Stored items:
====

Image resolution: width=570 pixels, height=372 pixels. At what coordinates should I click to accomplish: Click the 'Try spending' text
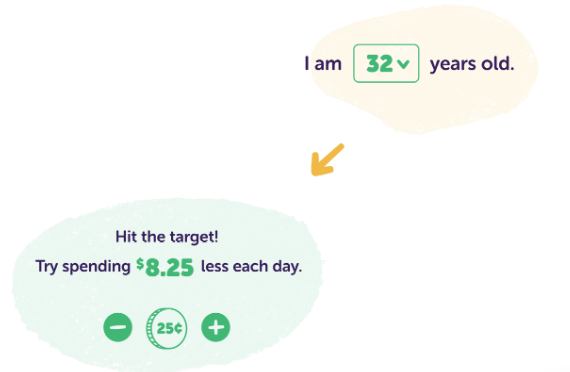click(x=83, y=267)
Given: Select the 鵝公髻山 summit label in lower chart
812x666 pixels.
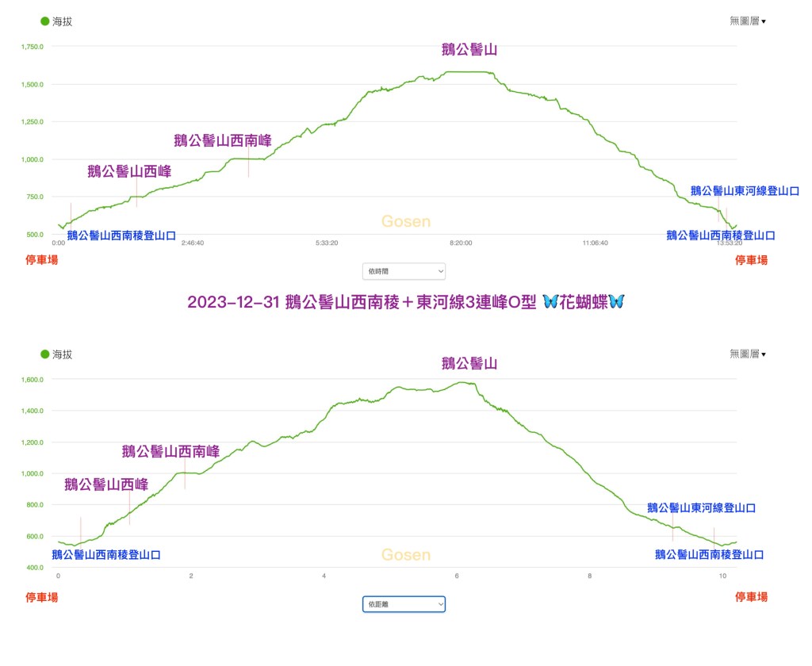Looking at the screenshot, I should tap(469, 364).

====

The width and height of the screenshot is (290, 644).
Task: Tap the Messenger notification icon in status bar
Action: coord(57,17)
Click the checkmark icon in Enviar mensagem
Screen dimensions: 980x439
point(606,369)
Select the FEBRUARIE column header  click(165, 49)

====

## [Exercise]
From the records above, quote only the lines running from the line with "Screen dimensions: 980x439" to the line with "Select the FEBRUARIE", both lines included.

## [Response to this task]
Screen dimensions: 980x439
point(606,369)
Select the FEBRUARIE column header  click(165, 49)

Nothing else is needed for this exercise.